IMF Urges Pakistan to Review How Money is Shared

The International Monetary Fund (IMF) has asked Pakistan to talk again about how money is divided between the central government and the provinces. They want to fix the problem of not enough money going where it’s needed.

Table of contents:

  1. IMF Calls for Revisiting Fund Allocation in Pakistan
  2. Pakistan Urged by IMF to Address Fiscal Disparities
  3. Challenges in NFC Award Review: IMF’s Concerns for Pakistan
  4. Government Faces Hurdles in Balancing Provincial Spending
  5. IMF Highlights Fiscal Imbalance: Pakistan’s Funding Dilemma

Nathan Porter, who leads the IMF team in Pakistan, brought up this issue during discussions about giving Pakistan a $1.1 billion loan. He said that the way money is divided between the federal government and the provinces isn’t fair. Pakistan’s Finance Minister, Muhammad Aurangzeb, was part of these discussions.

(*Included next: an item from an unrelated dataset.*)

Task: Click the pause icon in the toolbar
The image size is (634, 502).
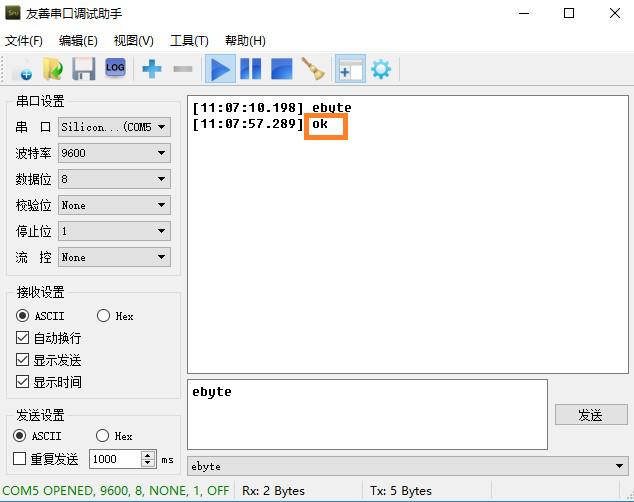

IMF asks Pakistan to revisit NFC award

The IMF thinks it’s important to rethink the National Finance Commission (NFC) award because it’s not distributing money and responsibilities fairly between the central government and the provinces.

The Pakistani government said that they can’t change how much money the provinces get without changing the country’s laws. And all the provinces need to agree on any new plan.

The last time they made a plan like this was in 2010, but they haven’t been able to agree on a new one since then.

Getting all the provinces to agree on how to divide money fairly is a big challenge for the government, especially since the provinces have different needs and priorities.

The IMF also pointed out that the provinces are spending too much money, which could make it hard for the government to reach its goal of saving Rs400 billion this year.